## Assignment
Will you write out the data exactly, excluding every picture?

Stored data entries
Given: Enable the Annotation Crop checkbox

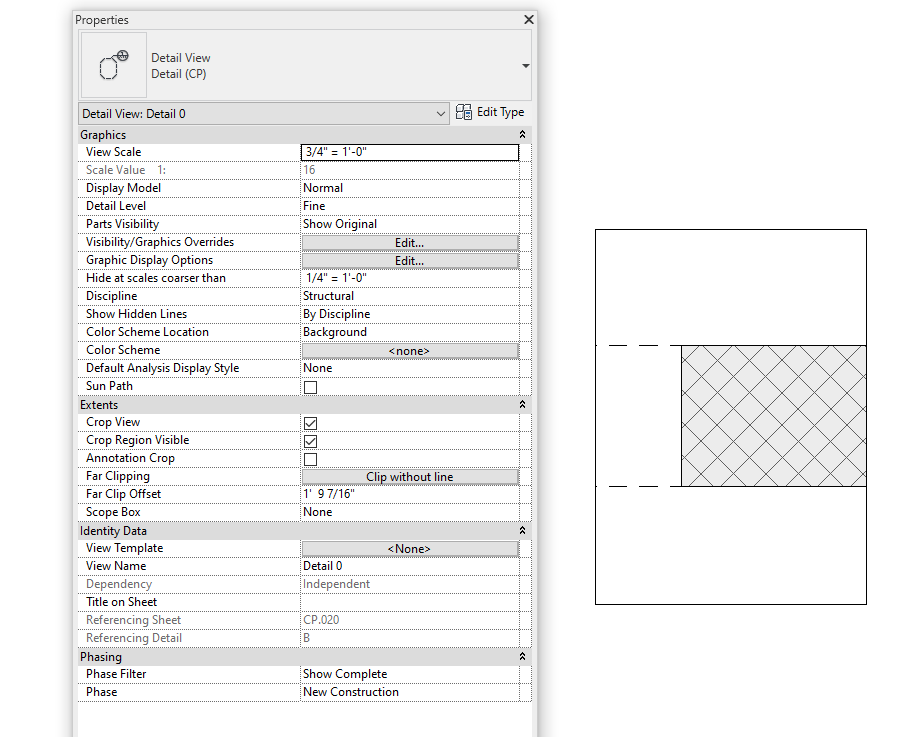Looking at the screenshot, I should click(310, 458).
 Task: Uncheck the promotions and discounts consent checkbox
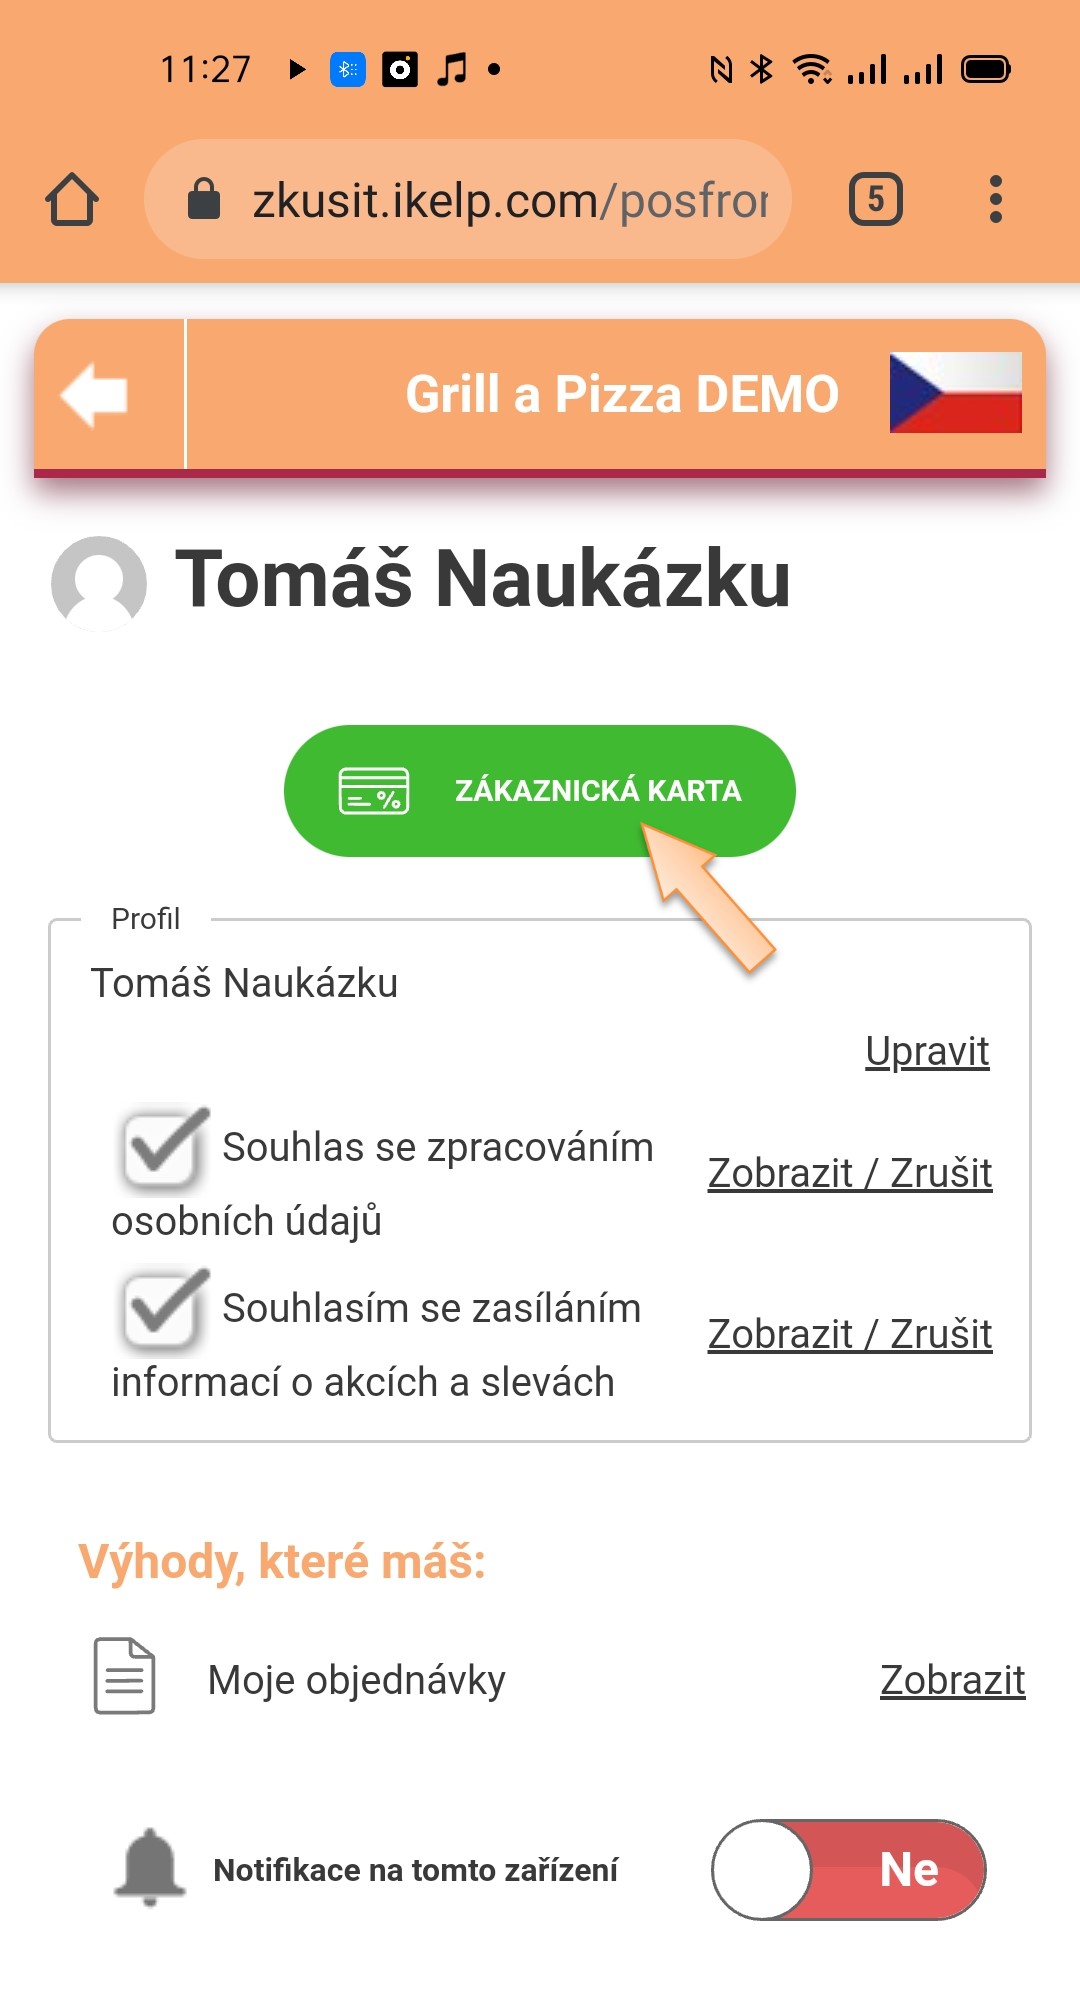163,1310
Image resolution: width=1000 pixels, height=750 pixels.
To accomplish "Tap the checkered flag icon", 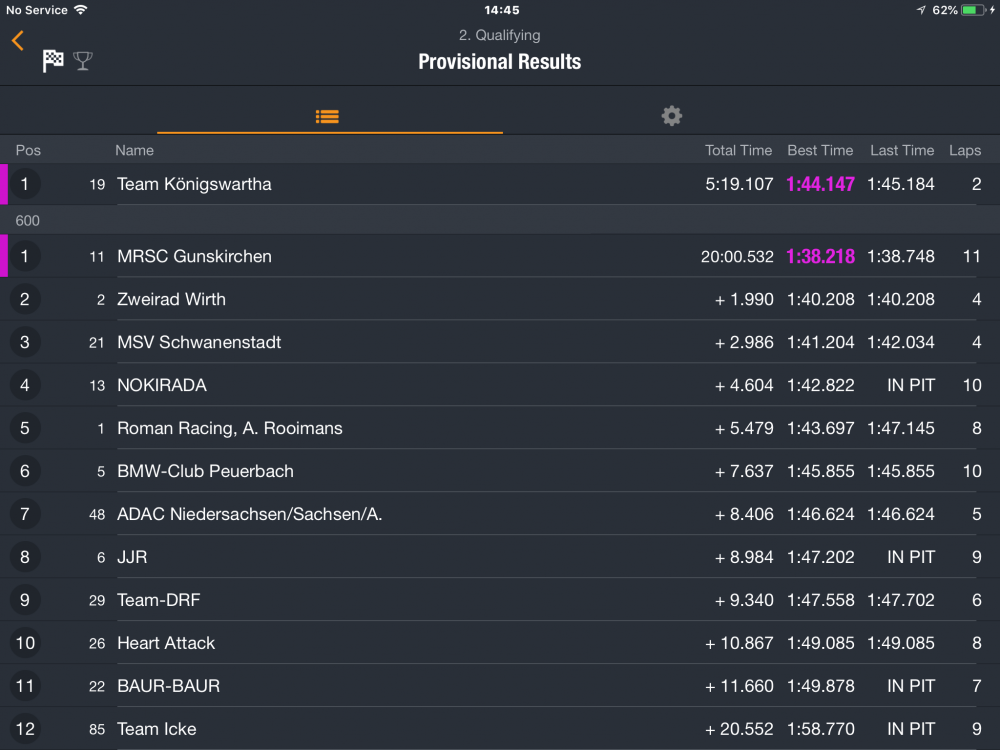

## Expected answer
Given: Enable the Annotation Crop checkbox

Looking at the screenshot, I should click(310, 458).
 Task: Uncheck the promotions and discounts consent checkbox
163,1310
Image resolution: width=1000 pixels, height=750 pixels.
To accomplish "Tap the checkered flag icon", 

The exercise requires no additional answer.